▸ Requirement
Copy the material below line for line, leaving every character as it is.

▸ Raw records
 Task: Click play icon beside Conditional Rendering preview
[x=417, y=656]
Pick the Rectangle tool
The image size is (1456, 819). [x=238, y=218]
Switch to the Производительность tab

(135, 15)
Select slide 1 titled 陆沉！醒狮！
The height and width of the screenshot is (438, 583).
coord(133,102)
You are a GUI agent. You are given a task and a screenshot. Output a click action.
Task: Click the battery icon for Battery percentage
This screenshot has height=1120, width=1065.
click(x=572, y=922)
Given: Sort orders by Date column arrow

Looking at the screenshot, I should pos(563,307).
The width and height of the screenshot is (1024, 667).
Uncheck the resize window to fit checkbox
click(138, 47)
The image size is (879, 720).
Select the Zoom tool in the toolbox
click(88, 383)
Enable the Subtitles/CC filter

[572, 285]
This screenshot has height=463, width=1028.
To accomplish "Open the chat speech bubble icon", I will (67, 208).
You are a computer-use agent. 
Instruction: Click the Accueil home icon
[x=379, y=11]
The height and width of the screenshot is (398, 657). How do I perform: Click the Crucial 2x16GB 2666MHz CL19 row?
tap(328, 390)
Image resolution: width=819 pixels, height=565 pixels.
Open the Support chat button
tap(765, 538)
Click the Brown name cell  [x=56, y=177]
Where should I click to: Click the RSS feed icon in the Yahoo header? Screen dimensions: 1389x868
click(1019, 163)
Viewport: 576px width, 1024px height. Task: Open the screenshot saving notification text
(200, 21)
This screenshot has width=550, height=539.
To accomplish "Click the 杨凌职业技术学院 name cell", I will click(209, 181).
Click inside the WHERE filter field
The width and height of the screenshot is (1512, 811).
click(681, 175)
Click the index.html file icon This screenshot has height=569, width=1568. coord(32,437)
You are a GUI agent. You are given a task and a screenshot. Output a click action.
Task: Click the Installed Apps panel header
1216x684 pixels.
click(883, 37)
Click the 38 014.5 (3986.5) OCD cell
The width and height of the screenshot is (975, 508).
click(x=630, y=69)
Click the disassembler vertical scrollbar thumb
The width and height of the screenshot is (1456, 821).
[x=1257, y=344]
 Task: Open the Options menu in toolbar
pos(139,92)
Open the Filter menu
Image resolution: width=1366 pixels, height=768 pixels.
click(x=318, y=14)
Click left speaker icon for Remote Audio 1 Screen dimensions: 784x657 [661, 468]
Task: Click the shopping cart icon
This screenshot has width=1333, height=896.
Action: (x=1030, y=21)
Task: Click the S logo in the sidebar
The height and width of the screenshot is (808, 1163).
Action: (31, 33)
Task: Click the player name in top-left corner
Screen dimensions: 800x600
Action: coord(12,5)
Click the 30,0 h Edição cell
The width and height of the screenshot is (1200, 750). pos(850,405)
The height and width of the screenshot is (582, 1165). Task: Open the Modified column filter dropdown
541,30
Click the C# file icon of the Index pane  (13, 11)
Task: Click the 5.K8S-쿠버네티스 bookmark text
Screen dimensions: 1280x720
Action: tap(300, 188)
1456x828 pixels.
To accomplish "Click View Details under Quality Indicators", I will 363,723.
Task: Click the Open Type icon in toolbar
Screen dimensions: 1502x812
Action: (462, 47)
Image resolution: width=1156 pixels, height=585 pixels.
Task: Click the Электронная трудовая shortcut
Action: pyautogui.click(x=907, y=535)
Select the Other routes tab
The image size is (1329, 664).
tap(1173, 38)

▸ Worked solution
 Task: Click play icon beside Conditional Rendering preview
[x=417, y=656]
Pick the Rectangle tool
The image size is (1456, 819). [x=238, y=218]
Switch to the Производительность tab

(135, 15)
Select slide 1 titled 陆沉！醒狮！
The height and width of the screenshot is (438, 583).
coord(133,102)
You are a GUI agent. You are given a task and a screenshot. Output a click action.
Task: Click the battery icon for Battery percentage
This screenshot has height=1120, width=1065.
click(x=572, y=922)
Given: Sort orders by Date column arrow

Looking at the screenshot, I should pos(563,307).
The width and height of the screenshot is (1024, 667).
Uncheck the resize window to fit checkbox
click(138, 47)
The image size is (879, 720).
Select the Zoom tool in the toolbox
click(88, 383)
Enable the Subtitles/CC filter

[572, 285]
This screenshot has height=463, width=1028.
To accomplish "Open the chat speech bubble icon", I will (67, 208).
You are a computer-use agent. 
Instruction: Click the Accueil home icon
[x=379, y=11]
The height and width of the screenshot is (398, 657). How do I perform: Click the Crucial 2x16GB 2666MHz CL19 row?
tap(328, 390)
Image resolution: width=819 pixels, height=565 pixels.
Open the Support chat button
tap(765, 538)
Click the Brown name cell  [x=56, y=177]
Where should I click to: Click the RSS feed icon in the Yahoo header? Screen dimensions: 1389x868
click(1019, 163)
Viewport: 576px width, 1024px height. Task: Open the screenshot saving notification text
(200, 21)
This screenshot has width=550, height=539.
To accomplish "Click the 杨凌职业技术学院 name cell", I will click(209, 181).
Click inside the WHERE filter field
The width and height of the screenshot is (1512, 811).
click(681, 175)
Click the index.html file icon This screenshot has height=569, width=1568. coord(32,437)
You are a GUI agent. You are given a task and a screenshot. Output a click action.
Task: Click the Installed Apps panel header
1216x684 pixels.
click(883, 37)
Click the 38 014.5 (3986.5) OCD cell
The width and height of the screenshot is (975, 508).
click(x=630, y=69)
Click the disassembler vertical scrollbar thumb
The width and height of the screenshot is (1456, 821).
[x=1257, y=344]
 Task: Open the Options menu in toolbar
pos(139,92)
Open the Filter menu
Image resolution: width=1366 pixels, height=768 pixels.
click(x=318, y=14)
Click left speaker icon for Remote Audio 1 Screen dimensions: 784x657 [661, 468]
Task: Click the shopping cart icon
This screenshot has width=1333, height=896.
Action: (x=1030, y=21)
Task: Click the S logo in the sidebar
The height and width of the screenshot is (808, 1163).
Action: (31, 33)
Task: Click the player name in top-left corner
Screen dimensions: 800x600
Action: coord(12,5)
Click the 30,0 h Edição cell
The width and height of the screenshot is (1200, 750). pos(850,405)
The height and width of the screenshot is (582, 1165). Task: Open the Modified column filter dropdown
541,30
Click the C# file icon of the Index pane  (13, 11)
Task: Click the 5.K8S-쿠버네티스 bookmark text
Screen dimensions: 1280x720
Action: tap(300, 188)
1456x828 pixels.
To accomplish "Click View Details under Quality Indicators", I will 363,723.
Task: Click the Open Type icon in toolbar
Screen dimensions: 1502x812
Action: (462, 47)
Image resolution: width=1156 pixels, height=585 pixels.
Task: Click the Электронная трудовая shortcut
Action: pyautogui.click(x=907, y=535)
Select the Other routes tab
The image size is (1329, 664).
tap(1173, 38)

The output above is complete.